▸ Your goal
Could you transcribe all of the data word for word?

Saved entries
= = = = =
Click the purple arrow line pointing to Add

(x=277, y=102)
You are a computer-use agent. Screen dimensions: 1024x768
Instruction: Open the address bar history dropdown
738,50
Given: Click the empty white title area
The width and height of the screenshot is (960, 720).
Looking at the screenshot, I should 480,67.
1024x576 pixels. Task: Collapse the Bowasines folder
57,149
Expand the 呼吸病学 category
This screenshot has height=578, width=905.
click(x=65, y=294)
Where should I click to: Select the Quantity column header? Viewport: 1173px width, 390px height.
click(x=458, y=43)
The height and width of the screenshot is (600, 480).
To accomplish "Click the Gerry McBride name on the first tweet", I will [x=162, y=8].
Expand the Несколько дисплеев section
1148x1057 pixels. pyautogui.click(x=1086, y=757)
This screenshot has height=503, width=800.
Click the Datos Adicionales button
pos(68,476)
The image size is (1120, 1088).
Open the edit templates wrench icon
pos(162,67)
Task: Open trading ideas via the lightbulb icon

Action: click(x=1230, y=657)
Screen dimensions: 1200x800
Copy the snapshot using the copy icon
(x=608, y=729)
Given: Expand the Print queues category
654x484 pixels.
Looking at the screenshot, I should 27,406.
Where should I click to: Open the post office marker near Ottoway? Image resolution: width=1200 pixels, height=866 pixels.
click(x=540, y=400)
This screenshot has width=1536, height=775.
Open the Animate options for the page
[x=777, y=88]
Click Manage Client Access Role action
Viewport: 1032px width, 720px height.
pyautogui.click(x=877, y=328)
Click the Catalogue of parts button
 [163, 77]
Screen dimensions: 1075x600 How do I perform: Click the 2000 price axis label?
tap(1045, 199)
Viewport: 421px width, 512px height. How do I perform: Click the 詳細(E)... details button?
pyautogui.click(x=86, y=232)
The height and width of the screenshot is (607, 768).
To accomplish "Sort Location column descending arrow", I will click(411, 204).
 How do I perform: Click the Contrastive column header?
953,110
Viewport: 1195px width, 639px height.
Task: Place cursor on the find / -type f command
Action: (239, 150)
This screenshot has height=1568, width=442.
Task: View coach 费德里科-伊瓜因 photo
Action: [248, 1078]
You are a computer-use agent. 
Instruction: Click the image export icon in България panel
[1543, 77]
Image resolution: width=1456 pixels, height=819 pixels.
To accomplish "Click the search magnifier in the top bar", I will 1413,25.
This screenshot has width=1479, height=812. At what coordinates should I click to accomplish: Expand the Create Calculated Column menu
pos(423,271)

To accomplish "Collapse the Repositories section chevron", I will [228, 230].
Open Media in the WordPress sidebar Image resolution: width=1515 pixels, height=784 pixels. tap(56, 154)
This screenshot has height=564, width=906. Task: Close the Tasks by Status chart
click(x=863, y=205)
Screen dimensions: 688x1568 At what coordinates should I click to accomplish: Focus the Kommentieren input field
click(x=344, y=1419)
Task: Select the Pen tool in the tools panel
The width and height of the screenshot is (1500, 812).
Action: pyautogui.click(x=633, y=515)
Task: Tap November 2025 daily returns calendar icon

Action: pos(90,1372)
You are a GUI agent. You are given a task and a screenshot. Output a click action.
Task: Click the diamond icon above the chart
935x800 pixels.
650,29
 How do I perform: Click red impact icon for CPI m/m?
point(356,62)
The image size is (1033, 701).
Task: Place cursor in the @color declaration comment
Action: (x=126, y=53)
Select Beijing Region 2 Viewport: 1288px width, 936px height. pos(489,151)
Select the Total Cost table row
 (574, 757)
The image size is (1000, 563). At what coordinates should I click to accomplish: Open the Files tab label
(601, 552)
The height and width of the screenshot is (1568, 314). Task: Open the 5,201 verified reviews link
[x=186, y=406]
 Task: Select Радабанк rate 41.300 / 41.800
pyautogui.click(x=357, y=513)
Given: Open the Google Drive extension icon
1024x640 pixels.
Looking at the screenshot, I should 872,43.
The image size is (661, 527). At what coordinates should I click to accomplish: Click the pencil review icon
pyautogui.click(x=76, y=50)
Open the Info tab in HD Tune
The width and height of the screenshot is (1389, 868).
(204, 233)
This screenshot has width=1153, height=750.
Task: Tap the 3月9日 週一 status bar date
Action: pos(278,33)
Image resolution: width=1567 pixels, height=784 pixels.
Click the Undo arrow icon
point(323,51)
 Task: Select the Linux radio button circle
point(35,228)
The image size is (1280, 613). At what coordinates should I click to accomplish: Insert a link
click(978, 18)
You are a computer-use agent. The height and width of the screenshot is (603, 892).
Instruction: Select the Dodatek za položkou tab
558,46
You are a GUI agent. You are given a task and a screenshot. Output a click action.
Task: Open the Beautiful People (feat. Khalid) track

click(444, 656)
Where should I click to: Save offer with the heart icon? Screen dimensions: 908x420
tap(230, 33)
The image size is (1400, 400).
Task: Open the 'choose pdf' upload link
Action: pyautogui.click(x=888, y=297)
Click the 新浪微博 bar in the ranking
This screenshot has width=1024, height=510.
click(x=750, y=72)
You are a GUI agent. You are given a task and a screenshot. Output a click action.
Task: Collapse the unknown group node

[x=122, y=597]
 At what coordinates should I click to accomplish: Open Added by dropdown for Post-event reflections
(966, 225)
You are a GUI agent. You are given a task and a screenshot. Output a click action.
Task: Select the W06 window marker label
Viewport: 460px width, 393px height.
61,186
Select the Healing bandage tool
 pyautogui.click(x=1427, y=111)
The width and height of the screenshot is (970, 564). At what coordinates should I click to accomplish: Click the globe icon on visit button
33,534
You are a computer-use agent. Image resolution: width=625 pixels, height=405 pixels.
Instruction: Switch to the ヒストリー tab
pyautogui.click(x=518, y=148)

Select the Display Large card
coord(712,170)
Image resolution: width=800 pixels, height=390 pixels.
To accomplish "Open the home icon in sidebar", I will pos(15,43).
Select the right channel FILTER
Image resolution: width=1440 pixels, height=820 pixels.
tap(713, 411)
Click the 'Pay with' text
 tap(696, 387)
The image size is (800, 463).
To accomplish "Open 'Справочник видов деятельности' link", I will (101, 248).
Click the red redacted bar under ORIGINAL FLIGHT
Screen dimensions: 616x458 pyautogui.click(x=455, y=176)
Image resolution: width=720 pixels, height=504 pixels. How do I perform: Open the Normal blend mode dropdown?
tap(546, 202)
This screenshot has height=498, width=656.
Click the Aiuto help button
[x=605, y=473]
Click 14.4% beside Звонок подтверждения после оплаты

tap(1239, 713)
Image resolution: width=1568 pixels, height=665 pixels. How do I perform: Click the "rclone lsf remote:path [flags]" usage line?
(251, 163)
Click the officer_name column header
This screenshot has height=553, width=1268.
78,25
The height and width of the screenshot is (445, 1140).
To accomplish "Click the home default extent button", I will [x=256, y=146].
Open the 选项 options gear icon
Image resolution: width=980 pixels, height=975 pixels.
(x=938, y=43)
= = = = =
▸ Your solution
Click the purple arrow line pointing to Add

(x=277, y=102)
You are a computer-use agent. Screen dimensions: 1024x768
Instruction: Open the address bar history dropdown
738,50
Given: Click the empty white title area
The width and height of the screenshot is (960, 720).
Looking at the screenshot, I should 480,67.
1024x576 pixels. Task: Collapse the Bowasines folder
57,149
Expand the 呼吸病学 category
This screenshot has height=578, width=905.
click(x=65, y=294)
Where should I click to: Select the Quantity column header? Viewport: 1173px width, 390px height.
click(x=458, y=43)
The height and width of the screenshot is (600, 480).
To accomplish "Click the Gerry McBride name on the first tweet", I will [x=162, y=8].
Expand the Несколько дисплеев section
1148x1057 pixels. pyautogui.click(x=1086, y=757)
This screenshot has height=503, width=800.
Click the Datos Adicionales button
pos(68,476)
The image size is (1120, 1088).
Open the edit templates wrench icon
pos(162,67)
Task: Open trading ideas via the lightbulb icon

Action: click(x=1230, y=657)
Screen dimensions: 1200x800
Copy the snapshot using the copy icon
(x=608, y=729)
Given: Expand the Print queues category
654x484 pixels.
Looking at the screenshot, I should 27,406.
Where should I click to: Open the post office marker near Ottoway? Image resolution: width=1200 pixels, height=866 pixels.
click(x=540, y=400)
This screenshot has width=1536, height=775.
Open the Animate options for the page
[x=777, y=88]
Click Manage Client Access Role action
Viewport: 1032px width, 720px height.
pyautogui.click(x=877, y=328)
Click the Catalogue of parts button
 [163, 77]
Screen dimensions: 1075x600 How do I perform: Click the 2000 price axis label?
tap(1045, 199)
Viewport: 421px width, 512px height. How do I perform: Click the 詳細(E)... details button?
pyautogui.click(x=86, y=232)
The height and width of the screenshot is (607, 768).
To accomplish "Sort Location column descending arrow", I will click(411, 204).
 How do I perform: Click the Contrastive column header?
953,110
Viewport: 1195px width, 639px height.
Task: Place cursor on the find / -type f command
Action: (239, 150)
This screenshot has height=1568, width=442.
Task: View coach 费德里科-伊瓜因 photo
Action: [248, 1078]
You are a computer-use agent. 
Instruction: Click the image export icon in България panel
[1543, 77]
Image resolution: width=1456 pixels, height=819 pixels.
To accomplish "Click the search magnifier in the top bar", I will 1413,25.
This screenshot has width=1479, height=812. At what coordinates should I click to accomplish: Expand the Create Calculated Column menu
pos(423,271)

To accomplish "Collapse the Repositories section chevron", I will [228, 230].
Open Media in the WordPress sidebar Image resolution: width=1515 pixels, height=784 pixels. tap(56, 154)
This screenshot has height=564, width=906. Task: Close the Tasks by Status chart
click(x=863, y=205)
Screen dimensions: 688x1568 At what coordinates should I click to accomplish: Focus the Kommentieren input field
click(x=344, y=1419)
Task: Select the Pen tool in the tools panel
The width and height of the screenshot is (1500, 812).
Action: pyautogui.click(x=633, y=515)
Task: Tap November 2025 daily returns calendar icon

Action: pos(90,1372)
You are a GUI agent. You are given a task and a screenshot. Output a click action.
Task: Click the diamond icon above the chart
935x800 pixels.
650,29
 How do I perform: Click red impact icon for CPI m/m?
point(356,62)
The image size is (1033, 701).
Task: Place cursor in the @color declaration comment
Action: (x=126, y=53)
Select Beijing Region 2 Viewport: 1288px width, 936px height. pos(489,151)
Select the Total Cost table row
 (574, 757)
The image size is (1000, 563). At what coordinates should I click to accomplish: Open the Files tab label
(601, 552)
The height and width of the screenshot is (1568, 314). Task: Open the 5,201 verified reviews link
[x=186, y=406]
 Task: Select Радабанк rate 41.300 / 41.800
pyautogui.click(x=357, y=513)
Given: Open the Google Drive extension icon
1024x640 pixels.
Looking at the screenshot, I should 872,43.
The image size is (661, 527). At what coordinates should I click to accomplish: Click the pencil review icon
pyautogui.click(x=76, y=50)
Open the Info tab in HD Tune
The width and height of the screenshot is (1389, 868).
(204, 233)
This screenshot has width=1153, height=750.
Task: Tap the 3月9日 週一 status bar date
Action: pos(278,33)
Image resolution: width=1567 pixels, height=784 pixels.
Click the Undo arrow icon
point(323,51)
 Task: Select the Linux radio button circle
point(35,228)
The image size is (1280, 613). At what coordinates should I click to accomplish: Insert a link
click(978, 18)
You are a computer-use agent. The height and width of the screenshot is (603, 892).
Instruction: Select the Dodatek za položkou tab
558,46
You are a GUI agent. You are given a task and a screenshot. Output a click action.
Task: Open the Beautiful People (feat. Khalid) track

click(444, 656)
Where should I click to: Save offer with the heart icon? Screen dimensions: 908x420
tap(230, 33)
The image size is (1400, 400).
Task: Open the 'choose pdf' upload link
Action: pyautogui.click(x=888, y=297)
Click the 新浪微博 bar in the ranking
This screenshot has width=1024, height=510.
click(x=750, y=72)
You are a GUI agent. You are given a task and a screenshot. Output a click action.
Task: Collapse the unknown group node

[x=122, y=597]
 At what coordinates should I click to accomplish: Open Added by dropdown for Post-event reflections
(966, 225)
You are a GUI agent. You are given a task and a screenshot. Output a click action.
Task: Select the W06 window marker label
Viewport: 460px width, 393px height.
61,186
Select the Healing bandage tool
 pyautogui.click(x=1427, y=111)
The width and height of the screenshot is (970, 564). At what coordinates should I click to accomplish: Click the globe icon on visit button
33,534
You are a computer-use agent. Image resolution: width=625 pixels, height=405 pixels.
Instruction: Switch to the ヒストリー tab
pyautogui.click(x=518, y=148)

Select the Display Large card
coord(712,170)
Image resolution: width=800 pixels, height=390 pixels.
To accomplish "Open the home icon in sidebar", I will pos(15,43).
Select the right channel FILTER
Image resolution: width=1440 pixels, height=820 pixels.
tap(713, 411)
Click the 'Pay with' text
 tap(696, 387)
The image size is (800, 463).
To accomplish "Open 'Справочник видов деятельности' link", I will (101, 248).
Click the red redacted bar under ORIGINAL FLIGHT
Screen dimensions: 616x458 pyautogui.click(x=455, y=176)
Image resolution: width=720 pixels, height=504 pixels. How do I perform: Open the Normal blend mode dropdown?
tap(546, 202)
This screenshot has height=498, width=656.
Click the Aiuto help button
[x=605, y=473]
Click 14.4% beside Звонок подтверждения после оплаты

tap(1239, 713)
Image resolution: width=1568 pixels, height=665 pixels. How do I perform: Click the "rclone lsf remote:path [flags]" usage line?
(251, 163)
Click the officer_name column header
This screenshot has height=553, width=1268.
78,25
The height and width of the screenshot is (445, 1140).
To accomplish "Click the home default extent button", I will [x=256, y=146].
Open the 选项 options gear icon
Image resolution: width=980 pixels, height=975 pixels.
(x=938, y=43)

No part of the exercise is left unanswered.